The navigator provisions of the final regulation are the most lengthy and complex. The regulations clarify situations under which state regulations of consumer assistance personnel (navigators, assisters, and CACs) are preempted, but also impose new federal restrictions on the consumer assistance personnel and authorize civil money penalties (CMPs) for consumer assistance personnel who violate their federal obligations, breach the confidentiality of patient information, or assist in enrollment fraud.
In general the ACA and implementing regulations preempt state laws that “prevent the application” of the ACA. State laws regulating or restricting the activities of navigators, assisters, and CACs, therefore, are preempted insofar as these laws prevent them from carrying out their responsibilities under the ACA. Earlier federal regulations stated this principle but did little to clarify what it meant. The proposed rule attempted to clarify the application of the rule by drawing brighter lines. Unfortunately, the final rule is significantly vaguer and provides less protection against hostile state laws than the proposed rule.

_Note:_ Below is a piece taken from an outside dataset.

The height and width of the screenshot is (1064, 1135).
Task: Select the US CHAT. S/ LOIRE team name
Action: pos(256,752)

The final rule, like the proposed rule, recognizes that states may regulate consumer assister personnel to protect consumers — they may license or certify consumer assistance personnel and require them to undergo fingerprinting and background checks, for example — as long as the state regulations do not prevent them from carrying out their federally required responsibilities or conflict with federal law. The regulation also identifies, however, certain requirements states may not impose. It makes clear that the list is non-exhaustive — state requirements that unduly restrict consumer assistance programs may be preempted even though they are not specifically identified in the regulations. The preface to the regulation states that HHS is committed to continuing to monitor state regulatory activities to ensure that they do not prevent the application of federal consumer assistance requirements.
The biggest change from the proposed rules concerns state restrictions on who may serve as a consumer assister. One of the proposed restrictions on state regulation would have prohibited states from “imposing standards [in a federal exchange] that would prohibit individuals or entities from acting as Navigators that would be eligible to participate as Navigators under standards applicable to the Federally-facilitated Exchange.” In the final rule, CMS concluded that this provision could be construed as unduly restricting state regulation, and therefore eliminated it.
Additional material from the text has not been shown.